On the Bull side of the trade:

Sentiment is very extreme at this point.   I would have to agree that current sentiment based on news that we know at present is likely reflected in current stock prices.   In 2008 when sentiment reached the current present level the major waterfall selling was over.  However, afterwards there was a second and third wave of selling, a series of events that represents the “process” of forming a market bottom.   The Bear ended in  March 2009 but you can take only microscopic comfort that the climactic low was in the previous November.

 

Trading comments:  I missed the top in the parabolic move in the Swiss Franc and have begun liquidating our FXF hedge.  I’m kicking myself for that one since parabolic moves almost always end the same way……really badly.

I’ve added some additional SDS into client accounts as we’re now at the point where the previous rally faded and sentiment in the very short term is extreme.

 

Long SDS, FXF

 

The short and intermediate term look brighter

Recognition of the woes of the economy and earnings appear to be fully realized hence the extreme readings in investor sentiment.   The 1120 area of the S&P 500 appears for now to a relatively solid floor and its becoming hard to be as bearish as we have been going forward.   During periods of market selling down in the 1130 area we’re seeing a dissipation of selling and a reduction in the number of stocks marking new lows.   While we will look for market weakness to cut back on our hedges we are starting to build bullish equity positions for the end of the year time period.

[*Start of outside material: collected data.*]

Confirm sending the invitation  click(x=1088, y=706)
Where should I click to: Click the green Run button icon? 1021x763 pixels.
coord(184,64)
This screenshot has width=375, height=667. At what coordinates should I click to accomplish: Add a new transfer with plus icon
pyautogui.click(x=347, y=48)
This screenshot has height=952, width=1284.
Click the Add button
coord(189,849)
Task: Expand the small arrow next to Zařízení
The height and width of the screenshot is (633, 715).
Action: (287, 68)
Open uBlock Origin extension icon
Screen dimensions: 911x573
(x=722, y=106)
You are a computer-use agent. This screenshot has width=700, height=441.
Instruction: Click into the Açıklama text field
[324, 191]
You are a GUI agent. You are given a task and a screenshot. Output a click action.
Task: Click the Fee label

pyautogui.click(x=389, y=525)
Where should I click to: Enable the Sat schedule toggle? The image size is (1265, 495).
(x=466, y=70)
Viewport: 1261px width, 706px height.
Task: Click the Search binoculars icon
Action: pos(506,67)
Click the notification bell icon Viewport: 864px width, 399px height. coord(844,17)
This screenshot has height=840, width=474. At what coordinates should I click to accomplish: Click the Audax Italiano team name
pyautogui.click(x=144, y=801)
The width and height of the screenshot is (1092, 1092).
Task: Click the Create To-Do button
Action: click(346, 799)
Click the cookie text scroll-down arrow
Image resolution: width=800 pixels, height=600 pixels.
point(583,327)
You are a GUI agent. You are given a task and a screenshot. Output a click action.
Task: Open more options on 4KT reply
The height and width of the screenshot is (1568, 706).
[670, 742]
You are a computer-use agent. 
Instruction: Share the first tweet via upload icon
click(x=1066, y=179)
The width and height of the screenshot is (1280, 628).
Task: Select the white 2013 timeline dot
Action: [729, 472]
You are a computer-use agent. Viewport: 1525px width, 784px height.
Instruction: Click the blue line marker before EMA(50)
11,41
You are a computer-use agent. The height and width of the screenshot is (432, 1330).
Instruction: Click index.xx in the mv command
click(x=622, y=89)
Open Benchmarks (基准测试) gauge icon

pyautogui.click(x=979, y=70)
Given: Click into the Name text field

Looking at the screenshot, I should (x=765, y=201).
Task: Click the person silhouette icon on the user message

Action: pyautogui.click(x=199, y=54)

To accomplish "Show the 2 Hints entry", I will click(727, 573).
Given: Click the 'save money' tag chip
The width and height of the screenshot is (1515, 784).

Gold and Silver need a period of price consolidation.   The frenzy in Gold is a likely sign of a near term top in prices and a consolidation would be normal lasting for a few months.

This current period is beginning to resemble the October and November 2008 time period where stocks started to bottom out even while earnings continued to deteriorate.    While the major rally didn’t occur until March ’09 there was a two month window where stocks rallied sharply into January ’09, I think we could see something similar to that.

There are rumors of a major asset allocation switch from bonds to stocks in U.S. corporate pensions.   Given the low yields on bonds and low valuations and high dividends on equities there is a good chance this rumor has some validity.